Element and text position data:
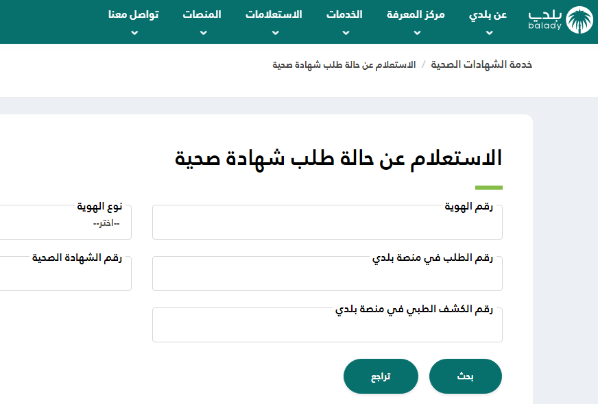Click the chevron arrow under المنصات
Screen dimensions: 598x404
click(x=202, y=32)
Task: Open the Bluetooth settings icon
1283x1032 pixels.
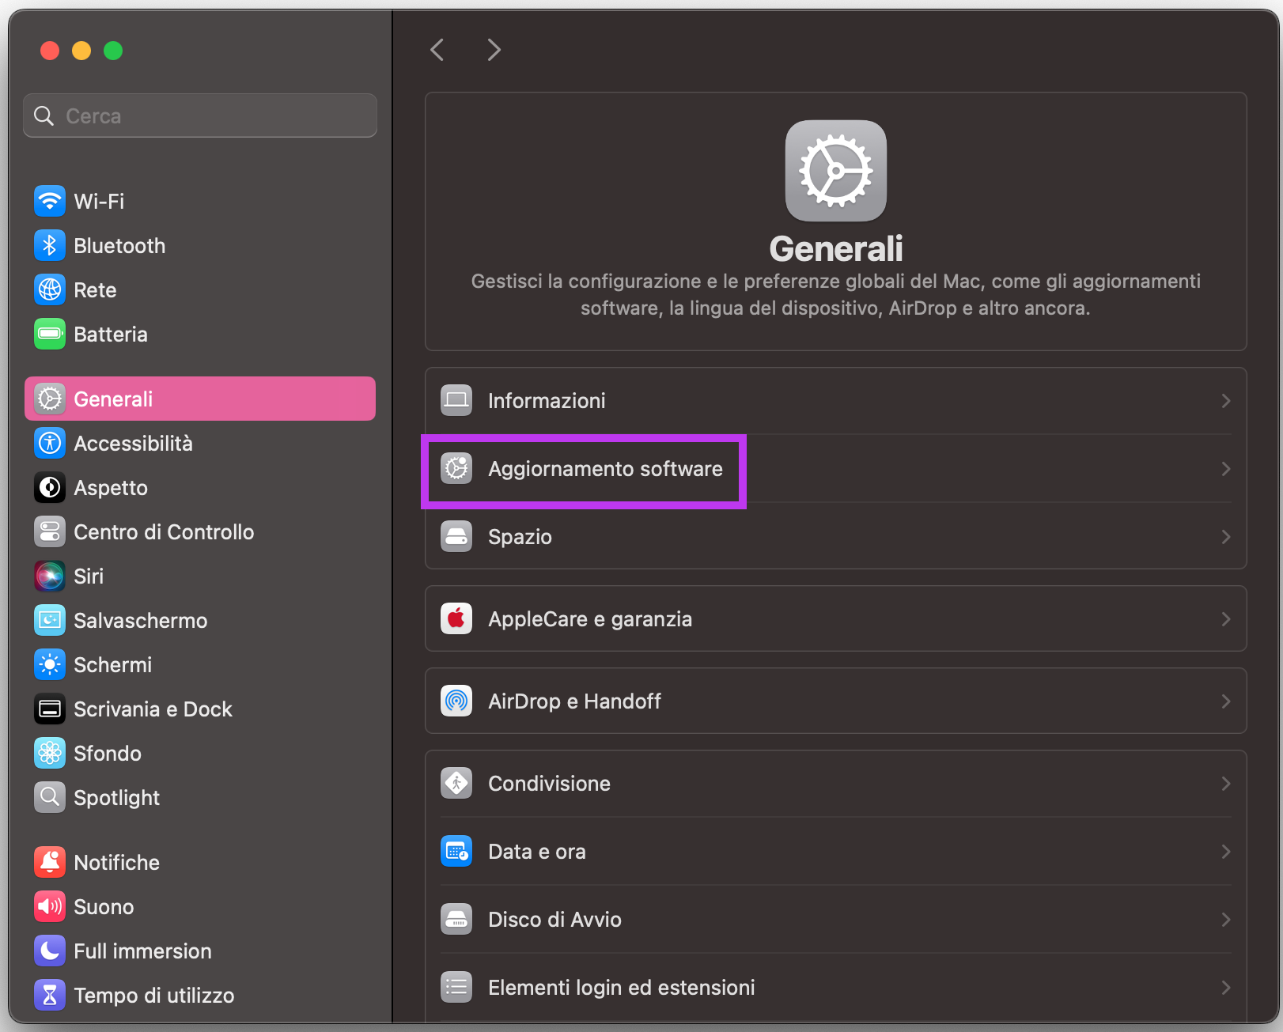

# [WRITTEN PROBLEM]
Render the records above as a Markdown table with the columns "No." and "Text", beginning at the line that contains "Task: Open the Bluetooth settings icon" and stopping after the end of the records, with each line numbered in order. Omit blank lines and leave the pictures out.

# [ANSWER FOR THIS EXERCISE]
| No. | Text |
|---|---|
| 1 | Task: Open the Bluetooth settings icon |
| 2 | 1283x1032 pixels. |